> **Your tasks**:
a. In the text on hiring accommodations, what response window does it suggest committing to after a candidate asks for an accommodation?
b. From the text on hiring accommodations, reproduce word for word the passage starting at "Disclosure, accommodations, and" and ending at "a case-by-case debate.".

> **Selected excerpt**:
Disclosure, accommodations, and the fear of doing it wrong

What usually happens when a candidate asks for an accommodation is a scramble: the recruiter pings legal, the hiring manager worries about “setting a precedent,” and the candidate gets silence. That delay does more damage than most accommodations ever will. Most requests are simple—extra time, written prompts, a quieter setting, a different format—and you can handle them with a repeatable path instead of a case-by-case debate.
Set one intake channel and one owner. Make the ask about the process, not the diagnosis: “What would help you show your skills in our interview steps?” Offer a short menu (written questions in advance, breaks, captions, camera optional, work sample instead of rapid-fire) and commit to a response window, like 24–48 hours. Keep notes minimal, store them tightly, and only share what the interviewer needs to run the change.
When a req is urgent, people slip back to “just do the standard interview.” Lock the workflow before offers go out—because the same clarity is what keeps a great hire from exiting in week three.
Onboarding and early feedback: preventing the ‘great hire, quick exit’ pattern
That same clarity is what keeps a great hire from exiting in week three—because week one is where “we’re flexible” turns into “figure it out.” The new hire gets a laptop and a pile of links, meetings appear with no agenda, and the first real feedback arrives only after something goes wrong. If someone does best with written expectations and steady check-ins, they can look “behind” while they’re actually trying to find the rules.

> **Given records**:
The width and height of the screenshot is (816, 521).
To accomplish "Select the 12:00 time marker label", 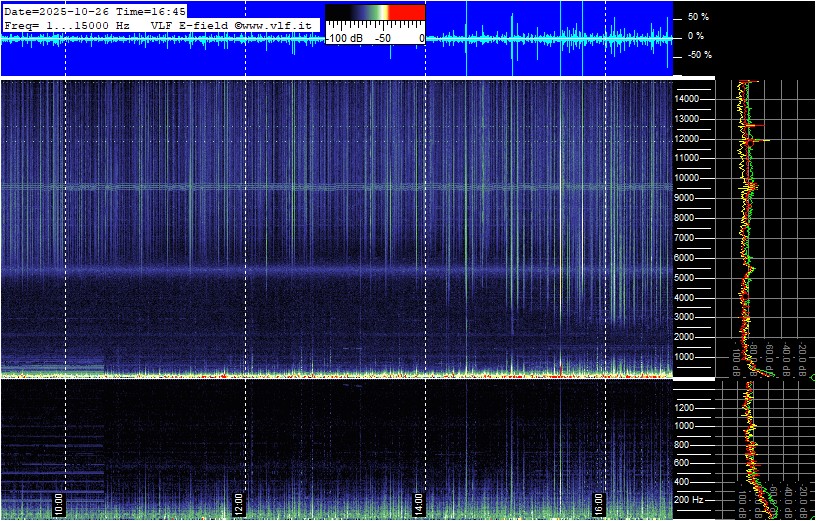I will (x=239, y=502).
--
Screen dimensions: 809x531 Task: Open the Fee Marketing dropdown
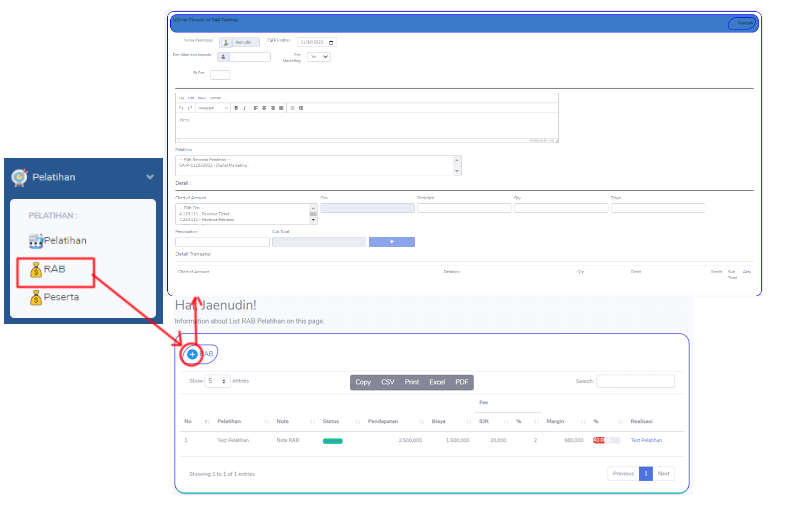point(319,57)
---
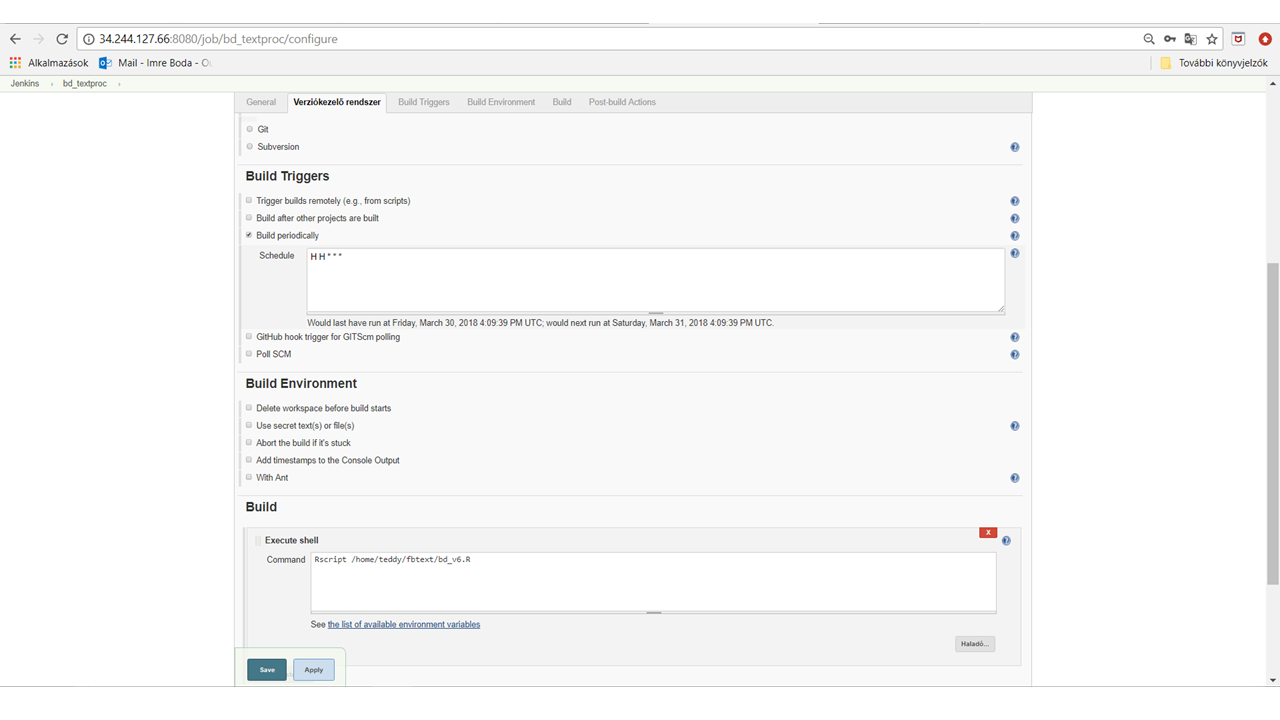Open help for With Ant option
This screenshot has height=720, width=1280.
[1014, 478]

> **Solutions per task**:
a. A response window of 24–48 hours.

b.
Disclosure, accommodations, and the fear of doing it wrong

What usually happens when a candidate asks for an accommodation is a scramble: the recruiter pings legal, the hiring manager worries about “setting a precedent,” and the candidate gets silence. That delay does more damage than most accommodations ever will. Most requests are simple—extra time, written prompts, a quieter setting, a different format—and you can handle them with a repeatable path instead of a case-by-case debate.